Iceplant, like palm trees, lush green lawns, and smog, is one of the defining charactaristics of the Southern California landscape. This ground cover is often grown on steep hillsides and sand dunes because it grows voraciously and can survive sandiness and salt, is fire resistant, and supposedly helps hold slopes up. The plant is very hardy and is impossible to get rid of once it is planted because it divides underground. It can be quite beautiful when flowering, coating the charactaristic roadcuts and hillsides of Los Angeles bright pink or purple. Like most things in the area, it doesnt really 'belong' there and adds to that strange, 'plasticy' feeling Los Angeles has. (strange that it is possible to love and hate a place so strongly at the same time, but Los Angeles is a strange place).

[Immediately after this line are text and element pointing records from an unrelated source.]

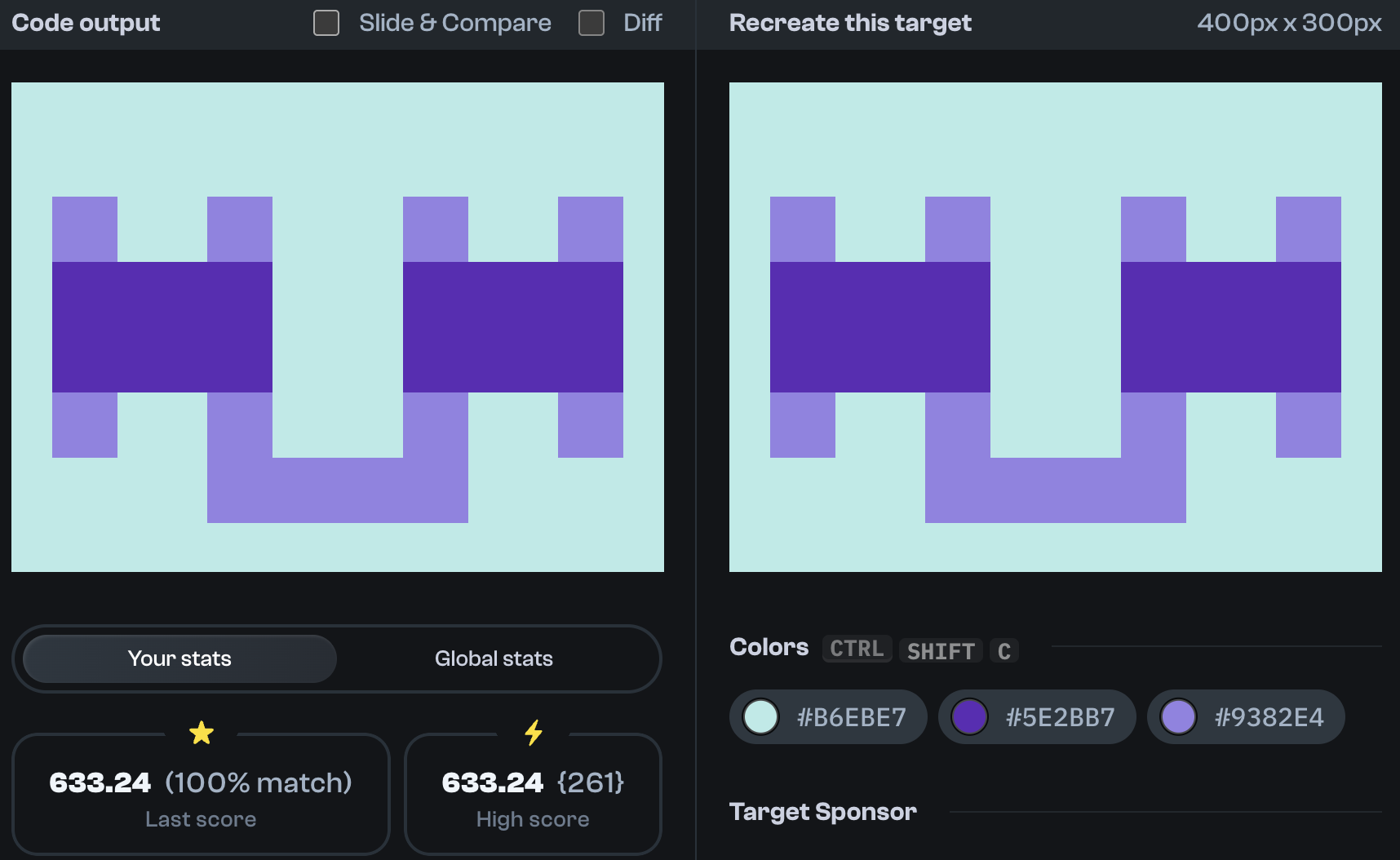Click the CTRL key hint badge

[x=856, y=649]
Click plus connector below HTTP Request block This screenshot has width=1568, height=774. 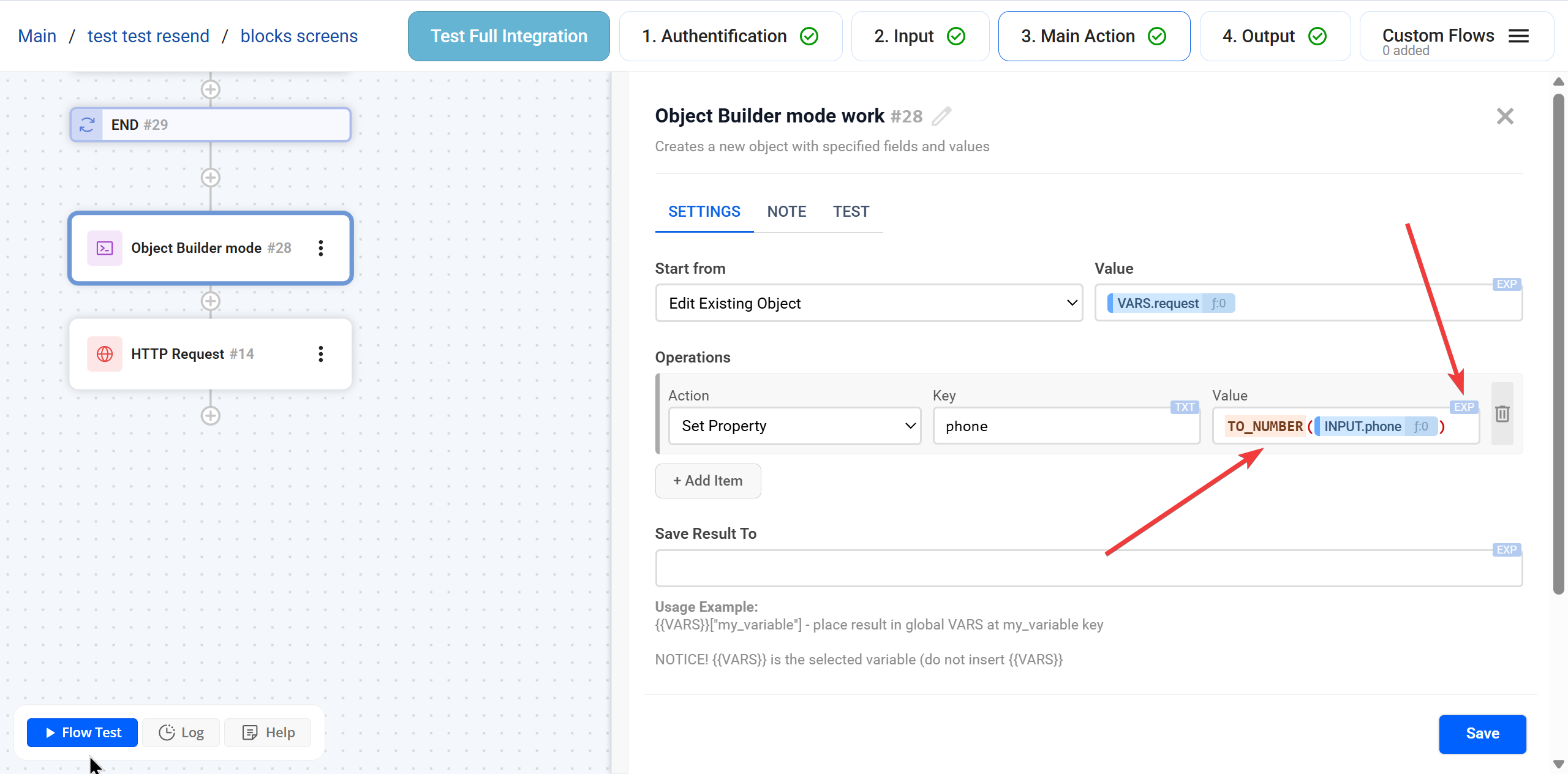coord(210,416)
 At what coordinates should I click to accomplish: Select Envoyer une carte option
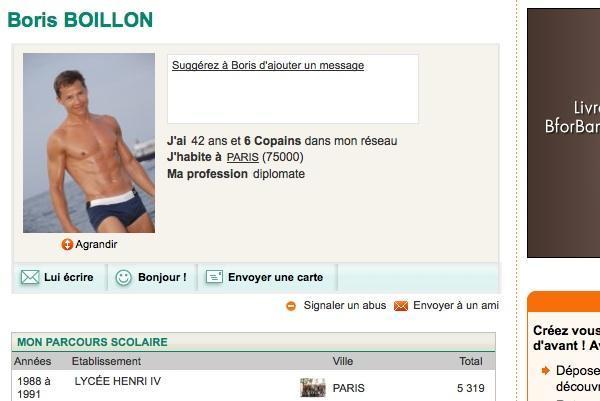268,277
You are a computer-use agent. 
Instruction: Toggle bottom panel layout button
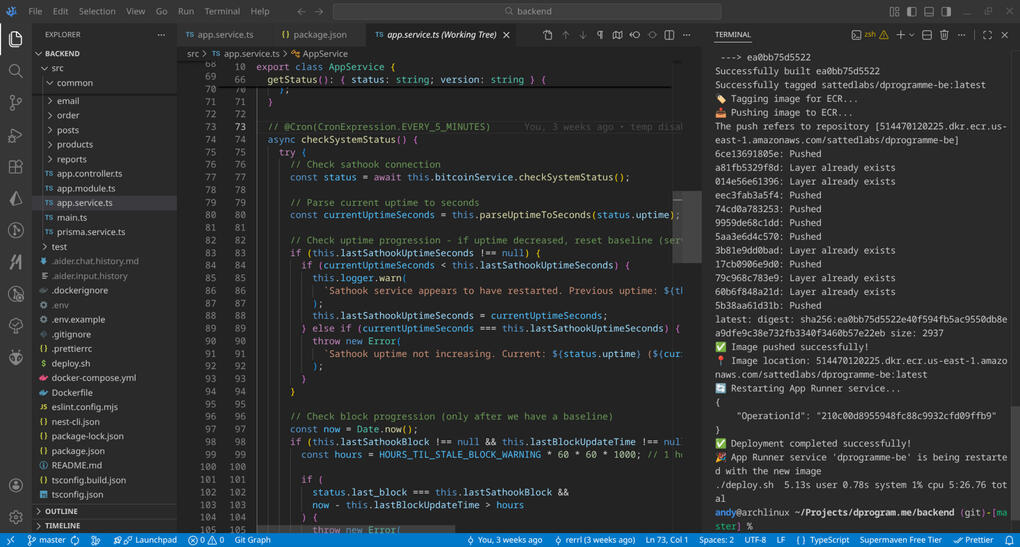928,12

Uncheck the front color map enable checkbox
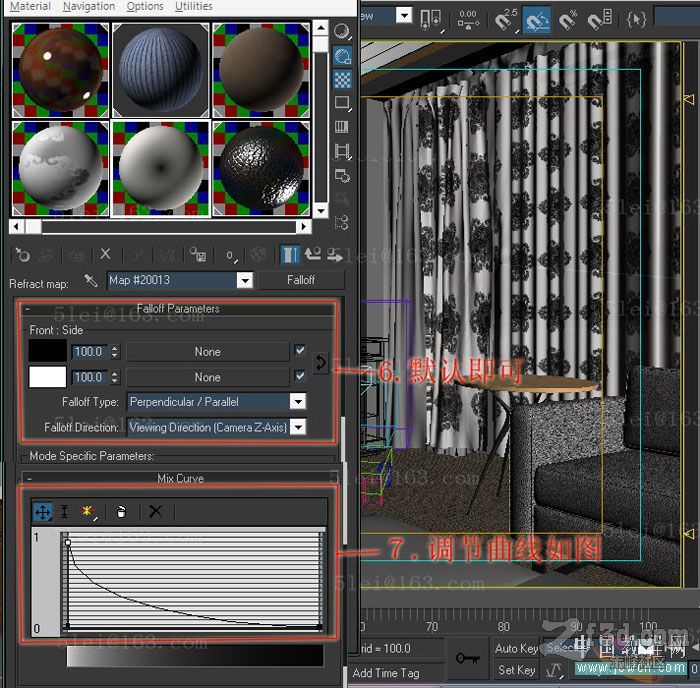(300, 351)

The most common species of iceplant is of the Cephalophyllum genus, although there are many different forms of iceplant. It is a succulent, which allows it to be very drought-hardy and also assures that it is not flammable. However, iceplant has shallow roots and is less proficient at stopping mudslides than other, more deeper-rooted plants. Also, the stuff is very invasive and can escape into nature, crowding out native plants. I have spent many hours hand-pulling it out of the last refuge of the palos verdes blue butterfly. If you want something easy to care for, and live in southern California, this stuff is pretty much bombproof. But dont plant it if you're near a natural area or another area you dont want it in.